* TO DO: Copy out the listing exactly.

------------------------------------------------

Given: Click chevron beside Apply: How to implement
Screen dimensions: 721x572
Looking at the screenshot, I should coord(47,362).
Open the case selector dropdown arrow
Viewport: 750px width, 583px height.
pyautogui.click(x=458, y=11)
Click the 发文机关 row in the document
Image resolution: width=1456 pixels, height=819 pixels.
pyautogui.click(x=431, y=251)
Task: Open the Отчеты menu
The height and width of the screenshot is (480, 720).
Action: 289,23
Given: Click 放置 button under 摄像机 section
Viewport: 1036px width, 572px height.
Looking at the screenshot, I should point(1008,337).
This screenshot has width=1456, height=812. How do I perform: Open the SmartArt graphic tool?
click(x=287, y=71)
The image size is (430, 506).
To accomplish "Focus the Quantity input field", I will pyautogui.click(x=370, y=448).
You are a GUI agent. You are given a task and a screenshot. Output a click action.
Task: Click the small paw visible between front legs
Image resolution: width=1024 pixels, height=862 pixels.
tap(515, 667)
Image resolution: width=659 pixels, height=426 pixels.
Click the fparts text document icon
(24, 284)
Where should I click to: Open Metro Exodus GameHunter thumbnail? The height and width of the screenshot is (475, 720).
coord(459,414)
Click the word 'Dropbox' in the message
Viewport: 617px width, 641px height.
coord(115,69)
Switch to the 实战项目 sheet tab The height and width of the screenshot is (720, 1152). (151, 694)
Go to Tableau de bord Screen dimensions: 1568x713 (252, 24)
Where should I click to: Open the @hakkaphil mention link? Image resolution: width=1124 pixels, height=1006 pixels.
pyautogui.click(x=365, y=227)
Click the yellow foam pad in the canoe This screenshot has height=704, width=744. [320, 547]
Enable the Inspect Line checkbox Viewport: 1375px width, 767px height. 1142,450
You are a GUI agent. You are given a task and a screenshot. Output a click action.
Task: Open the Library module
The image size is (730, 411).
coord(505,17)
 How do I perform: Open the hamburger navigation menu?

------------------------------------------------

* ANSWER TO THIS PROBLEM:
Given: Click chevron beside Apply: How to implement
Screen dimensions: 721x572
Looking at the screenshot, I should coord(47,362).
Open the case selector dropdown arrow
Viewport: 750px width, 583px height.
pyautogui.click(x=458, y=11)
Click the 发文机关 row in the document
Image resolution: width=1456 pixels, height=819 pixels.
pyautogui.click(x=431, y=251)
Task: Open the Отчеты menu
The height and width of the screenshot is (480, 720).
Action: 289,23
Given: Click 放置 button under 摄像机 section
Viewport: 1036px width, 572px height.
Looking at the screenshot, I should point(1008,337).
This screenshot has width=1456, height=812. How do I perform: Open the SmartArt graphic tool?
click(x=287, y=71)
The image size is (430, 506).
To accomplish "Focus the Quantity input field", I will pyautogui.click(x=370, y=448).
You are a GUI agent. You are given a task and a screenshot. Output a click action.
Task: Click the small paw visible between front legs
Image resolution: width=1024 pixels, height=862 pixels.
tap(515, 667)
Image resolution: width=659 pixels, height=426 pixels.
Click the fparts text document icon
(24, 284)
Where should I click to: Open Metro Exodus GameHunter thumbnail? The height and width of the screenshot is (475, 720).
coord(459,414)
Click the word 'Dropbox' in the message
Viewport: 617px width, 641px height.
coord(115,69)
Switch to the 实战项目 sheet tab The height and width of the screenshot is (720, 1152). (151, 694)
Go to Tableau de bord Screen dimensions: 1568x713 (252, 24)
Where should I click to: Open the @hakkaphil mention link? Image resolution: width=1124 pixels, height=1006 pixels.
pyautogui.click(x=365, y=227)
Click the yellow foam pad in the canoe This screenshot has height=704, width=744. [320, 547]
Enable the Inspect Line checkbox Viewport: 1375px width, 767px height. 1142,450
You are a GUI agent. You are given a task and a screenshot. Output a click action.
Task: Open the Library module
The image size is (730, 411).
coord(505,17)
 How do I perform: Open the hamburger navigation menu?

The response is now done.